Similar photo cathodes can be provided, especially for apparatus in the so-called low pressure ionography in medical technology (Phys. Med. Biol. 18 (1973), pages 695 to 703). In such equipment, the external X-ray photo effect of a solid-state photo cathode is used for generating electric charge carriers. The emitted photo electrons are subsequently multiplied in the gas space of a corresponding chamber by means of a Townsend discharge to such an extent that an electrostatic image that can be developed is produced on a paper or plastic foil. If an electroluminescent screen is used for collecting the charges instead of these foils, a process changing in time can also be displayed with this method in image sequences. Such a method is called electrofluoroscopy. A well known embodiment example of this is the X-ray image amplifier.
If a suitable filling gas, which may be at atmospheric pressure, is used in the chamber of such a photo cathode, amplification factors of 10.sup.4 can be obtained without difficulty. However, there is a great discrepancy between the depth of penetration of the X-rays and the range of the emitted photo eletrons. Due to this discrepancy, which is around 100:1, special measures must be taken for the photo cathodes to attain a quantum yield which will meet the requirements of medical technology regarding sensitivity and resolution. Quantum yield is understood here to be the number of photo electrons emitted per incident X-ray quantum. With the photo cathode mentioned at the outset with a stacked arrangement of perforated foils of a material with a high atomic number, relatively high absorption of the X-rays and thereby, correspondingly high quantum yield is now possible, since the quantum yield is essentially the product of the photo absorption coefficient and the range of the electrons and depends on the energy of the radiation and the atomic number of the cathode material. In addition, the quantum yield of the photo cathode mentioned at the outset is substantially higher than the quantum yield of a comparable solid, plane photo cathode because of the larger effective surface area due to the stacked arrangement of the perforated foils. The electron emission capacity of such a cathode increases proportionally to the larger surface as long as an attenuation of the X-rays in these structures is still of secondary importance.

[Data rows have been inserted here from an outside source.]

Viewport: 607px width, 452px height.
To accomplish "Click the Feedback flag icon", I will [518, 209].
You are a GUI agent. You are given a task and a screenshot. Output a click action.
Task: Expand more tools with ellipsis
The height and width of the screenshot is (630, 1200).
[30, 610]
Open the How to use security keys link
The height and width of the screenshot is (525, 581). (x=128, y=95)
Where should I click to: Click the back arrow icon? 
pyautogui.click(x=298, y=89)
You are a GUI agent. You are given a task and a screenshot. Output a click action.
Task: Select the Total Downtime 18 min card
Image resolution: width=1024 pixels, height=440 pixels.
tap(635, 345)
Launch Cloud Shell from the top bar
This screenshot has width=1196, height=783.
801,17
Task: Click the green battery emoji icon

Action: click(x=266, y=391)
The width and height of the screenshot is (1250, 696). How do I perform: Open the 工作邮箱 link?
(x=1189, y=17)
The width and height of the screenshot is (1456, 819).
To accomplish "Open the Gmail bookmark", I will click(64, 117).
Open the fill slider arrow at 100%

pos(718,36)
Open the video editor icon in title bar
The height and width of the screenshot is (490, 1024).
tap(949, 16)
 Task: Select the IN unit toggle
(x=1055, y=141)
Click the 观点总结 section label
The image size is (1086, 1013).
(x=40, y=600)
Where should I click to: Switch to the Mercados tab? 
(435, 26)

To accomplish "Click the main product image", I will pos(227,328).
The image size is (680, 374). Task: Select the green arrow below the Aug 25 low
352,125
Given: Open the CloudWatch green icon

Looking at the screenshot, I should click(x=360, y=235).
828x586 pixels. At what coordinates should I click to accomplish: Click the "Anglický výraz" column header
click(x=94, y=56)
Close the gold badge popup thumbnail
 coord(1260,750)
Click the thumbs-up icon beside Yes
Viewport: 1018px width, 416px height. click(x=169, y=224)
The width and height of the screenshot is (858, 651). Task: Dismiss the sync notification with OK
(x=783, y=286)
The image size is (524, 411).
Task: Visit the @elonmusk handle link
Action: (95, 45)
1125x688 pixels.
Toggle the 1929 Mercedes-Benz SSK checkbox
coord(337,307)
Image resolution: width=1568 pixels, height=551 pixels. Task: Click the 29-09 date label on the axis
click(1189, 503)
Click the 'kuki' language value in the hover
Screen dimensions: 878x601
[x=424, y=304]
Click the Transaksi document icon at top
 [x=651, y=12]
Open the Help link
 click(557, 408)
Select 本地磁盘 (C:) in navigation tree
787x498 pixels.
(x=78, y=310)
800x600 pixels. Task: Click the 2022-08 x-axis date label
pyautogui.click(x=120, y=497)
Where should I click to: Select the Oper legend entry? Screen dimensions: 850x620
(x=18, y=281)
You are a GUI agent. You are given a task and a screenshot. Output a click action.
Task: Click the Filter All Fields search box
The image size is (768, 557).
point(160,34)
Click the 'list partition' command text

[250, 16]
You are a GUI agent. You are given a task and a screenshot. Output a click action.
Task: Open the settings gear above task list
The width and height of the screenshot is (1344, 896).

The perforated double layer foils of such a photo cathode can be manufactured, according to Ser. No. 889,524, by first providing the webs on a simple perforated foil with an insulating layer on one side and finally depositing an electrically conductive material on the parts of the insulating layer which cover up the webs. The insulating layers must be as free as possible of disturbances which could lead to a reduction of the dielectric strength of the insulating layer. In the proposed procedure, the effort to achieve this is relatively great.
It is therefore an object of the present invention to describe another method by which perforated double layer foils for a photo cathode of the type mentioned at the outset can be manufactured in a relatively simple manner.